With the announcement yesterday of Houston-based Vinson & Elkins’ $30 million settlement of one of the myriad of lawsuits pending against the firm as a result of its representation of Enron, the WSJ’s Peter Lattman notes this BusinessWeek Online article that reviews some of the evidence that the plaintiffs in the main Enron class action securities fraud lawsuit are marshalling against VE:
[P]laintiffs’ lawyers are preparing to unleash a new volley of evidence on June 13 to support allegations that V&E should be liable for some of the $40 billion in investor losses resulting from the energy giant’s collapse. [. . .]
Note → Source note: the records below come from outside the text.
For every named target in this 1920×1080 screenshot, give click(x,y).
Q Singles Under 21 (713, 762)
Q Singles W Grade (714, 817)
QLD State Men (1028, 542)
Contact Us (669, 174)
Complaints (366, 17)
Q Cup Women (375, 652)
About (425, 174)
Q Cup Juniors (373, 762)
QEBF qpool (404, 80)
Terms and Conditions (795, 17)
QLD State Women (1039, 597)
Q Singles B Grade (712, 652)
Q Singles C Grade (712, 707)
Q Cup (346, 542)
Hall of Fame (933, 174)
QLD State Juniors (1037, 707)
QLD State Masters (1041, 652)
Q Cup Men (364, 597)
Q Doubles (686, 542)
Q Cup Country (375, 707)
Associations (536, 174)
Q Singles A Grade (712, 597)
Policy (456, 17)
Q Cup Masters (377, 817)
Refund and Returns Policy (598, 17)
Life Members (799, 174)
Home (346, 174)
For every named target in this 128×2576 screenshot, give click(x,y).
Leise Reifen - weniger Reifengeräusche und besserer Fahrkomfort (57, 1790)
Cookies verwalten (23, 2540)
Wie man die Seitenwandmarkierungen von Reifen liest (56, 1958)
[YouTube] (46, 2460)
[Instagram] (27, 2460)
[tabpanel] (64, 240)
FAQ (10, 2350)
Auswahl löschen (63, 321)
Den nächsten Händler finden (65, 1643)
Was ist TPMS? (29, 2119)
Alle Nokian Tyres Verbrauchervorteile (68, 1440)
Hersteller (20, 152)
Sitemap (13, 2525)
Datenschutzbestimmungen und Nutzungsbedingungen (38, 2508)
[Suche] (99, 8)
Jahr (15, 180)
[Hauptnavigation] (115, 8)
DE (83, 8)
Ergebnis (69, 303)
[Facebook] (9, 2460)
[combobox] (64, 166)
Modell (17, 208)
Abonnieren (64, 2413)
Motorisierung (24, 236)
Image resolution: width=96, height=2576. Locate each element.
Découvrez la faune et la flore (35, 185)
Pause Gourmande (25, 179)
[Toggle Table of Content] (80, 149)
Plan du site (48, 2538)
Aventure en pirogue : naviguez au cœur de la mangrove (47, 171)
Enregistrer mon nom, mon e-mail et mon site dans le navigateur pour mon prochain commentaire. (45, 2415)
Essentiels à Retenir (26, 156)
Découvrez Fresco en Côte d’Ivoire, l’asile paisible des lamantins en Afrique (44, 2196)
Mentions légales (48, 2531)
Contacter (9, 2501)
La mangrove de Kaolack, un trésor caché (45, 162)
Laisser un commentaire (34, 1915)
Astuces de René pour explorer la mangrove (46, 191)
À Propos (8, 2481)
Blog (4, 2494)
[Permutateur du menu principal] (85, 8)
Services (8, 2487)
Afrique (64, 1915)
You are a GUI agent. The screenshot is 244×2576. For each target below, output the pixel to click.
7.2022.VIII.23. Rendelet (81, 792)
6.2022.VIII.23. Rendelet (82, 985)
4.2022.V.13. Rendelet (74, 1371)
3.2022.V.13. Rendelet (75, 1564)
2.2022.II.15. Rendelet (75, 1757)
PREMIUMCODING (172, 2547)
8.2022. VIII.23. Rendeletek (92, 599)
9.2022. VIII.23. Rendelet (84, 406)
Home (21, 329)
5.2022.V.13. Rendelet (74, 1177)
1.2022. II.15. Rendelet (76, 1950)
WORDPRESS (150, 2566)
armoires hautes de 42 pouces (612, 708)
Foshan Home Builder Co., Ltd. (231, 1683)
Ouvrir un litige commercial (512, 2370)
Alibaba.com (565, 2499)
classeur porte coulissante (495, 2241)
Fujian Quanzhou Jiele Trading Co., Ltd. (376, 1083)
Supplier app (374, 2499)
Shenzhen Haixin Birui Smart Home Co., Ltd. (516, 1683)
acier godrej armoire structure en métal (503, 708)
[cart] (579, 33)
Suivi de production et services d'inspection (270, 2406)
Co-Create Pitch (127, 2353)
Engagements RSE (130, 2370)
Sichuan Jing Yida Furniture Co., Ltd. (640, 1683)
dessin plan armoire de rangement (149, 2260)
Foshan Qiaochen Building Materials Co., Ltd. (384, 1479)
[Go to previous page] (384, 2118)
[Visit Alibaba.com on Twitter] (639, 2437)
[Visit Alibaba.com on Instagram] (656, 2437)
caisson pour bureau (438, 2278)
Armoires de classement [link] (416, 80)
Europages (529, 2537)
[D]ocuments and transcripts reviewed by BusinessWeek indicate that V&E attorneys had doubts about the legitimacy of Enron’s business practices. Sometimes they even made light of the company’s aggressive accounting. At the end of 1997, as Enron scrambled to complete a series of deals aimed partly at burnishing its financials, it dumped a pile of paperwork on V&E. On Christmas Eve, Dilg sent an e-mail to buck up his beleaguered troops. It contained a poem, which read in part: “no sooner than you could say ‘mark to market’/Our client’s year end financials began to sparkle.” That passage referred to Enron’s use of mark-to-market accounting, which allowed it to recognize the entire revenues from a 20-year gas contract, say, in the first year.
In a 1999 voicemail that was forwarded to Dilg, V&E partner Boyd Carano expressed concern after learning that the now-notorious entity known as LJM, which was buying part of Enron’s interest in a Brazilian power plant, was actually controlled by the company’s chief financial officer, Andrew Fastow. “Basically, this is a fund that he set up in order to do these deals with Enron, where Enron pays him a 13 and then 25% return in order to get stuff off the balance sheet,” he said. “Frankly, I don’t approve.”
In another voicemail, Carano told fellow V&E partner Mark Spradling that he had not been able to speak directly to Enron Chief Accounting Officer Richard Causey to get assurances that Enron had not secretly guaranteed Fastow’s LJM investments. Instead, Carano had been forced to rely on the assurances of Kent Castleman, a lower-ranking employee. In his response to Carano’s concerns, Spradling said: “I think the problem is that anything we do either calls into question the truthfulness of Kent Castleman or imbues this whole issue with our view that there may be fraud going on here” . . .
Given Sherron Watkins’ highly-publicized testimony in the Lay-Skilling trial criticizing VE and publicity surrounding the firm’s involvement in the the San Diego pension fund debacle, it has not been a pleasant past few months for VE.
Moreover, the plaintiff’s firms in the main Enron class action securities fraud lawsuit probably consider the $30 million that VE is paying to settle the Enron estate’s lawsuit as the equivalent of a nominal “slip and fall” settlement payment. Thus, that settlement amount may not have much to do with the price of extracting VE from that even more troubling lawsuit.
As Lay and Skilling discovered, the societal morality play regarding Enron makes it enormously difficult to defend in a jury trial against allegations of wrongdoing involving the company. It’s even harder when the defendent is a law firm, which juries generally don’t mind hammering.
VE remains in a tough spot, so stay tuned.
I have watched the Enron activity very closely and have one VE question. Why was Judge Weirlein allowed to supervise the barge trial. He spent his entire career at VE and worked very closely with the current sr partners Does he still have his retirement tied up in the firms solvancy
Robert, I do not know whether Judge Werlein has any remaining interest in the VE retirement plan. Given the length of time he has been on the bench, I rather doubt it. His prior connection with VE was well known to the lawyers in the barge trial and none objected, I suspect because they recognized that he is a good judge and that a recusal could have led to an inferior one.